- [Work request]: Copy out all of the records. Keep every word exact.

[Input for this task]

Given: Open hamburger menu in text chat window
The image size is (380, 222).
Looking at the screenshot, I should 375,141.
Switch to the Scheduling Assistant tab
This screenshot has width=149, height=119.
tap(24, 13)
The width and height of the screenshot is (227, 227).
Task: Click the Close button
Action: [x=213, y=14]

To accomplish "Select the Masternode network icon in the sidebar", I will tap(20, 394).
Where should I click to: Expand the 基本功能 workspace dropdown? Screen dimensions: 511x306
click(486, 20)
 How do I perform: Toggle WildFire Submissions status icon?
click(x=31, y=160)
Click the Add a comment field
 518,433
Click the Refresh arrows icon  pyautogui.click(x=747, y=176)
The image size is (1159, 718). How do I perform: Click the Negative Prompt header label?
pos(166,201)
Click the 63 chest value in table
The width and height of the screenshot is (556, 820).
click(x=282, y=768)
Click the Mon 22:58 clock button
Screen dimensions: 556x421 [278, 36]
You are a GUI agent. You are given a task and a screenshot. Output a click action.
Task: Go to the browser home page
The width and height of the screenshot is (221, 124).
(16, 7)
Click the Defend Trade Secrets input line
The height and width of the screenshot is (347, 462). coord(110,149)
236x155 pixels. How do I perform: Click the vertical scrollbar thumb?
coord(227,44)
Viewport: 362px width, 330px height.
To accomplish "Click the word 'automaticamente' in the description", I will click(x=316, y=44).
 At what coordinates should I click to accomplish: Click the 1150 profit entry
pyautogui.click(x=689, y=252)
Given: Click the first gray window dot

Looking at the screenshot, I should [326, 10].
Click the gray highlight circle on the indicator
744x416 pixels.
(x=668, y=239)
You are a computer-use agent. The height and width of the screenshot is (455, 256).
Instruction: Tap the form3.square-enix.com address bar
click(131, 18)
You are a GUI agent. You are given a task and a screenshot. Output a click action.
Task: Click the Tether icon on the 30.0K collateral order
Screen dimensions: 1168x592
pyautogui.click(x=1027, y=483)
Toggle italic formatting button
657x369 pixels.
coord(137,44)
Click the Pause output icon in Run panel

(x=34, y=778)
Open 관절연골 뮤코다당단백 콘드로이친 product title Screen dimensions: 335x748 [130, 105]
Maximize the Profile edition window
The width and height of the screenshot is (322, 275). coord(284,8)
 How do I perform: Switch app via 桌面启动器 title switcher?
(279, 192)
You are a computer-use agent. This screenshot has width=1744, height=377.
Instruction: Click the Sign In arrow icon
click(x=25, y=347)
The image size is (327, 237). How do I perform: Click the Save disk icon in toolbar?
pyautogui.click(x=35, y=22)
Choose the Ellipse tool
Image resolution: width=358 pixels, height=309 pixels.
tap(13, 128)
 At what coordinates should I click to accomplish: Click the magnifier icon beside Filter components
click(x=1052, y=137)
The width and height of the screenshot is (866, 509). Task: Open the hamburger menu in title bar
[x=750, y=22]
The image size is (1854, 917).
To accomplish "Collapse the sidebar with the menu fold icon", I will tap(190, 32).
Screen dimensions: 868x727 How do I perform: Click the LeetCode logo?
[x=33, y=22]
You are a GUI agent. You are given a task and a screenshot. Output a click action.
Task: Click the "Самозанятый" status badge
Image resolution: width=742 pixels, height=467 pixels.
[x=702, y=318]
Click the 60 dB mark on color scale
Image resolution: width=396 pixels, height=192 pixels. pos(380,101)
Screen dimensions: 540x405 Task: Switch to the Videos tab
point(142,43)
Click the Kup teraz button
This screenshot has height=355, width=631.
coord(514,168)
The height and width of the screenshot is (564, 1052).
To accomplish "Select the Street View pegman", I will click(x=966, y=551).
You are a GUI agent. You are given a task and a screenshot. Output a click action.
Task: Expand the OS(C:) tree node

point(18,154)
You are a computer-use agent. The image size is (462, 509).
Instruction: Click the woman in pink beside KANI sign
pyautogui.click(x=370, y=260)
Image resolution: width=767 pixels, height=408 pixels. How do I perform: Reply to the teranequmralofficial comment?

[/Input for this task]

- [Solution below]:
Given: Open hamburger menu in text chat window
The image size is (380, 222).
Looking at the screenshot, I should 375,141.
Switch to the Scheduling Assistant tab
This screenshot has width=149, height=119.
tap(24, 13)
The width and height of the screenshot is (227, 227).
Task: Click the Close button
Action: [x=213, y=14]

To accomplish "Select the Masternode network icon in the sidebar", I will tap(20, 394).
Where should I click to: Expand the 基本功能 workspace dropdown? Screen dimensions: 511x306
click(486, 20)
 How do I perform: Toggle WildFire Submissions status icon?
click(x=31, y=160)
Click the Add a comment field
 518,433
Click the Refresh arrows icon  pyautogui.click(x=747, y=176)
The image size is (1159, 718). How do I perform: Click the Negative Prompt header label?
pos(166,201)
Click the 63 chest value in table
The width and height of the screenshot is (556, 820).
click(x=282, y=768)
Click the Mon 22:58 clock button
Screen dimensions: 556x421 [278, 36]
You are a GUI agent. You are given a task and a screenshot. Output a click action.
Task: Go to the browser home page
The width and height of the screenshot is (221, 124).
(16, 7)
Click the Defend Trade Secrets input line
The height and width of the screenshot is (347, 462). coord(110,149)
236x155 pixels. How do I perform: Click the vertical scrollbar thumb?
coord(227,44)
Viewport: 362px width, 330px height.
To accomplish "Click the word 'automaticamente' in the description", I will click(x=316, y=44).
 At what coordinates should I click to accomplish: Click the 1150 profit entry
pyautogui.click(x=689, y=252)
Given: Click the first gray window dot

Looking at the screenshot, I should [326, 10].
Click the gray highlight circle on the indicator
744x416 pixels.
(x=668, y=239)
You are a computer-use agent. The height and width of the screenshot is (455, 256).
Instruction: Tap the form3.square-enix.com address bar
click(131, 18)
You are a GUI agent. You are given a task and a screenshot. Output a click action.
Task: Click the Tether icon on the 30.0K collateral order
Screen dimensions: 1168x592
pyautogui.click(x=1027, y=483)
Toggle italic formatting button
657x369 pixels.
coord(137,44)
Click the Pause output icon in Run panel

(x=34, y=778)
Open 관절연골 뮤코다당단백 콘드로이친 product title Screen dimensions: 335x748 [130, 105]
Maximize the Profile edition window
The width and height of the screenshot is (322, 275). coord(284,8)
 How do I perform: Switch app via 桌面启动器 title switcher?
(279, 192)
You are a computer-use agent. This screenshot has width=1744, height=377.
Instruction: Click the Sign In arrow icon
click(x=25, y=347)
The image size is (327, 237). How do I perform: Click the Save disk icon in toolbar?
pyautogui.click(x=35, y=22)
Choose the Ellipse tool
Image resolution: width=358 pixels, height=309 pixels.
tap(13, 128)
 At what coordinates should I click to accomplish: Click the magnifier icon beside Filter components
click(x=1052, y=137)
The width and height of the screenshot is (866, 509). Task: Open the hamburger menu in title bar
[x=750, y=22]
The image size is (1854, 917).
To accomplish "Collapse the sidebar with the menu fold icon", I will tap(190, 32).
Screen dimensions: 868x727 How do I perform: Click the LeetCode logo?
[x=33, y=22]
You are a GUI agent. You are given a task and a screenshot. Output a click action.
Task: Click the "Самозанятый" status badge
Image resolution: width=742 pixels, height=467 pixels.
[x=702, y=318]
Click the 60 dB mark on color scale
Image resolution: width=396 pixels, height=192 pixels. pos(380,101)
Screen dimensions: 540x405 Task: Switch to the Videos tab
point(142,43)
Click the Kup teraz button
This screenshot has height=355, width=631.
coord(514,168)
The height and width of the screenshot is (564, 1052).
To accomplish "Select the Street View pegman", I will click(x=966, y=551).
You are a GUI agent. You are given a task and a screenshot. Output a click action.
Task: Expand the OS(C:) tree node

point(18,154)
You are a computer-use agent. The image size is (462, 509).
Instruction: Click the woman in pink beside KANI sign
pyautogui.click(x=370, y=260)
Image resolution: width=767 pixels, height=408 pixels. How do I perform: Reply to the teranequmralofficial comment?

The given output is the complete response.